** Given problem **
Extract every row below and reproduce each one verbatim, in the same order.

* * *

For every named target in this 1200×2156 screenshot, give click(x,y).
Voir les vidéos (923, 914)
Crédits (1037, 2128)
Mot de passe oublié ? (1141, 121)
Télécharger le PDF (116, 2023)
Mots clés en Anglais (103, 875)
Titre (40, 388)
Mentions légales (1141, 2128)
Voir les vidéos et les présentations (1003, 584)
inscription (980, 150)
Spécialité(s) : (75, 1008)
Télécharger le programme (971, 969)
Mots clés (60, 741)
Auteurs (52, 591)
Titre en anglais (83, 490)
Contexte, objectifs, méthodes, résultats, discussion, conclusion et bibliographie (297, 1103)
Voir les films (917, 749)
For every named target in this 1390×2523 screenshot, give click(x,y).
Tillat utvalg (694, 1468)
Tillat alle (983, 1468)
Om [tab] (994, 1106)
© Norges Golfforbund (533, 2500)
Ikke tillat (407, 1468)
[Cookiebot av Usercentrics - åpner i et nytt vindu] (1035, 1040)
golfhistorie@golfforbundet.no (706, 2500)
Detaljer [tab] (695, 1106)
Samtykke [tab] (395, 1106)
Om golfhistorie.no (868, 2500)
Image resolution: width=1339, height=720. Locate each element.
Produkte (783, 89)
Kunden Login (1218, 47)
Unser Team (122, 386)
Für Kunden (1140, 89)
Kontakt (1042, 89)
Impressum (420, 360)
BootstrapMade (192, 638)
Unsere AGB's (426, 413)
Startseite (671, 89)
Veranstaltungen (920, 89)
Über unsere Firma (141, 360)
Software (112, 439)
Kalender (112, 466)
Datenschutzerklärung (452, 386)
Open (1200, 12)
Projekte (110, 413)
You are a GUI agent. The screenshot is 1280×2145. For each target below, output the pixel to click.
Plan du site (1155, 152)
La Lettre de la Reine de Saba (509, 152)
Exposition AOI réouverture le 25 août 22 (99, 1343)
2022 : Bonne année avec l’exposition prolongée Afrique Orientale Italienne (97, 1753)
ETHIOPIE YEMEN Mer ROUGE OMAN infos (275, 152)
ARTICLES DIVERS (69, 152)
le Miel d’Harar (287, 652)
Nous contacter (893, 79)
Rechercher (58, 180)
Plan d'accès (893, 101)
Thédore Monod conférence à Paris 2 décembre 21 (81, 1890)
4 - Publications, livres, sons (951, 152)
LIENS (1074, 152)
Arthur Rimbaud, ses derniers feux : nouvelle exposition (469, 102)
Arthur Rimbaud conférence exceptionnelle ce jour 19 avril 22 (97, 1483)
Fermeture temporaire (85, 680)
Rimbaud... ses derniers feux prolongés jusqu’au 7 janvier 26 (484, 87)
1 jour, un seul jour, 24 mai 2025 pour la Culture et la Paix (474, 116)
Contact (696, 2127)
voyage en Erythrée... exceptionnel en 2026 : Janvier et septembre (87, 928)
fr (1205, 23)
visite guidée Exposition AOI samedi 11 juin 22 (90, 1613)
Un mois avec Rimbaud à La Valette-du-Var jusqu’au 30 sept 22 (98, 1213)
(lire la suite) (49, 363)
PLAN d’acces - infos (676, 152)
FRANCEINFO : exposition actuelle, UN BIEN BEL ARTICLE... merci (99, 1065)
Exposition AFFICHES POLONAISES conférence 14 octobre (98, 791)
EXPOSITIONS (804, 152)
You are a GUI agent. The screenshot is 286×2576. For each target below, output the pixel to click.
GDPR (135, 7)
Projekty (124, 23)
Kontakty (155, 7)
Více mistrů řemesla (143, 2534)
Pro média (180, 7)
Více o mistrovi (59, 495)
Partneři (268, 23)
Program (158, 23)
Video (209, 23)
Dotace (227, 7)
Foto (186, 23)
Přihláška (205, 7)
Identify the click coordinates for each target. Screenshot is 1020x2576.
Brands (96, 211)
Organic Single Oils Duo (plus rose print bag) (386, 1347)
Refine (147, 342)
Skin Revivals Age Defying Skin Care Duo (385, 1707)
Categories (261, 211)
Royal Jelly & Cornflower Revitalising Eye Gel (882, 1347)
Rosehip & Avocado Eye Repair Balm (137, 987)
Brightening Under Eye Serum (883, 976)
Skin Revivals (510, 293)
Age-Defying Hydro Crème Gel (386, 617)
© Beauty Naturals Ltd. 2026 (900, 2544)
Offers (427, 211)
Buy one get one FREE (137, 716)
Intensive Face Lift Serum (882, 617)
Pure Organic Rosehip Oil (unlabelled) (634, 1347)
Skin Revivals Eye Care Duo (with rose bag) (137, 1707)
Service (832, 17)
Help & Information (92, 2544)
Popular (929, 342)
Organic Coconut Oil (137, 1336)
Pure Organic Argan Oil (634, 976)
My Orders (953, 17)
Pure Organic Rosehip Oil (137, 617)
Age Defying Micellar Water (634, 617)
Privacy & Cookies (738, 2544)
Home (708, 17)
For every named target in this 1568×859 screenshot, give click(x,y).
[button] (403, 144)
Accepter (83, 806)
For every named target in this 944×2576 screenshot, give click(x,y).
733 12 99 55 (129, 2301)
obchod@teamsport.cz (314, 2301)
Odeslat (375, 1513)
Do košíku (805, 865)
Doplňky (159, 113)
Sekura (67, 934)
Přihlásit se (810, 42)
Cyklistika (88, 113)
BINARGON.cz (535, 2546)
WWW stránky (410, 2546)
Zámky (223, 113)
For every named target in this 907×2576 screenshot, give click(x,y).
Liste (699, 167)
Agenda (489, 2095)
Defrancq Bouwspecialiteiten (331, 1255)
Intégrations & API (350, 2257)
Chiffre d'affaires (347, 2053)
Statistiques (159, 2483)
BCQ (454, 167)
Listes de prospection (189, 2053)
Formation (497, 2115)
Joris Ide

* * *

** Result of this task **
For every named target in this 1200×2156 screenshot, give click(x,y).
Voir les vidéos (923, 914)
Crédits (1037, 2128)
Mot de passe oublié ? (1141, 121)
Télécharger le PDF (116, 2023)
Mots clés en Anglais (103, 875)
Titre (40, 388)
Mentions légales (1141, 2128)
Voir les vidéos et les présentations (1003, 584)
inscription (980, 150)
Spécialité(s) : (75, 1008)
Télécharger le programme (971, 969)
Mots clés (60, 741)
Auteurs (52, 591)
Titre en anglais (83, 490)
Contexte, objectifs, méthodes, résultats, discussion, conclusion et bibliographie (297, 1103)
Voir les films (917, 749)
For every named target in this 1390×2523 screenshot, give click(x,y).
Tillat utvalg (694, 1468)
Tillat alle (983, 1468)
Om [tab] (994, 1106)
© Norges Golfforbund (533, 2500)
Ikke tillat (407, 1468)
[Cookiebot av Usercentrics - åpner i et nytt vindu] (1035, 1040)
golfhistorie@golfforbundet.no (706, 2500)
Detaljer [tab] (695, 1106)
Samtykke [tab] (395, 1106)
Om golfhistorie.no (868, 2500)
Image resolution: width=1339, height=720. Locate each element.
Produkte (783, 89)
Kunden Login (1218, 47)
Unser Team (122, 386)
Für Kunden (1140, 89)
Kontakt (1042, 89)
Impressum (420, 360)
BootstrapMade (192, 638)
Unsere AGB's (426, 413)
Startseite (671, 89)
Veranstaltungen (920, 89)
Über unsere Firma (141, 360)
Software (112, 439)
Kalender (112, 466)
Datenschutzerklärung (452, 386)
Open (1200, 12)
Projekte (110, 413)
You are a GUI agent. The screenshot is 1280×2145. For each target below, output the pixel to click.
Plan du site (1155, 152)
La Lettre de la Reine de Saba (509, 152)
Exposition AOI réouverture le 25 août 22 (99, 1343)
2022 : Bonne année avec l’exposition prolongée Afrique Orientale Italienne (97, 1753)
ETHIOPIE YEMEN Mer ROUGE OMAN infos (275, 152)
ARTICLES DIVERS (69, 152)
le Miel d’Harar (287, 652)
Nous contacter (893, 79)
Rechercher (58, 180)
Plan d'accès (893, 101)
Thédore Monod conférence à Paris 2 décembre 21 (81, 1890)
4 - Publications, livres, sons (951, 152)
LIENS (1074, 152)
Arthur Rimbaud, ses derniers feux : nouvelle exposition (469, 102)
Arthur Rimbaud conférence exceptionnelle ce jour 19 avril 22 (97, 1483)
Fermeture temporaire (85, 680)
Rimbaud... ses derniers feux prolongés jusqu’au 7 janvier 26 (484, 87)
1 jour, un seul jour, 24 mai 2025 pour la Culture et la Paix (474, 116)
Contact (696, 2127)
voyage en Erythrée... exceptionnel en 2026 : Janvier et septembre (87, 928)
fr (1205, 23)
visite guidée Exposition AOI samedi 11 juin 22 (90, 1613)
Un mois avec Rimbaud à La Valette-du-Var jusqu’au 30 sept 22 (98, 1213)
(lire la suite) (49, 363)
PLAN d’acces - infos (676, 152)
FRANCEINFO : exposition actuelle, UN BIEN BEL ARTICLE... merci (99, 1065)
Exposition AFFICHES POLONAISES conférence 14 octobre (98, 791)
EXPOSITIONS (804, 152)
You are a GUI agent. The screenshot is 286×2576. For each target below, output the pixel to click.
GDPR (135, 7)
Projekty (124, 23)
Kontakty (155, 7)
Více mistrů řemesla (143, 2534)
Pro média (180, 7)
Více o mistrovi (59, 495)
Partneři (268, 23)
Program (158, 23)
Video (209, 23)
Dotace (227, 7)
Foto (186, 23)
Přihláška (205, 7)
Identify the click coordinates for each target. Screenshot is 1020x2576.
Brands (96, 211)
Organic Single Oils Duo (plus rose print bag) (386, 1347)
Refine (147, 342)
Skin Revivals Age Defying Skin Care Duo (385, 1707)
Categories (261, 211)
Royal Jelly & Cornflower Revitalising Eye Gel (882, 1347)
Rosehip & Avocado Eye Repair Balm (137, 987)
Brightening Under Eye Serum (883, 976)
Skin Revivals (510, 293)
Age-Defying Hydro Crème Gel (386, 617)
© Beauty Naturals Ltd. 2026 (900, 2544)
Offers (427, 211)
Buy one get one FREE (137, 716)
Intensive Face Lift Serum (882, 617)
Pure Organic Rosehip Oil (unlabelled) (634, 1347)
Skin Revivals Eye Care Duo (with rose bag) (137, 1707)
Service (832, 17)
Help & Information (92, 2544)
Popular (929, 342)
Organic Coconut Oil (137, 1336)
Pure Organic Argan Oil (634, 976)
My Orders (953, 17)
Pure Organic Rosehip Oil (137, 617)
Age Defying Micellar Water (634, 617)
Privacy & Cookies (738, 2544)
Home (708, 17)
For every named target in this 1568×859 screenshot, give click(x,y).
[button] (403, 144)
Accepter (83, 806)
For every named target in this 944×2576 screenshot, give click(x,y).
733 12 99 55 (129, 2301)
obchod@teamsport.cz (314, 2301)
Odeslat (375, 1513)
Do košíku (805, 865)
Doplňky (159, 113)
Sekura (67, 934)
Přihlásit se (810, 42)
Cyklistika (88, 113)
BINARGON.cz (535, 2546)
WWW stránky (410, 2546)
Zámky (223, 113)
For every named target in this 907×2576 screenshot, give click(x,y).
Liste (699, 167)
Agenda (489, 2095)
Defrancq Bouwspecialiteiten (331, 1255)
Intégrations & API (350, 2257)
Chiffre d'affaires (347, 2053)
Statistiques (159, 2483)
BCQ (454, 167)
Listes de prospection (189, 2053)
Formation (497, 2115)
Joris Ide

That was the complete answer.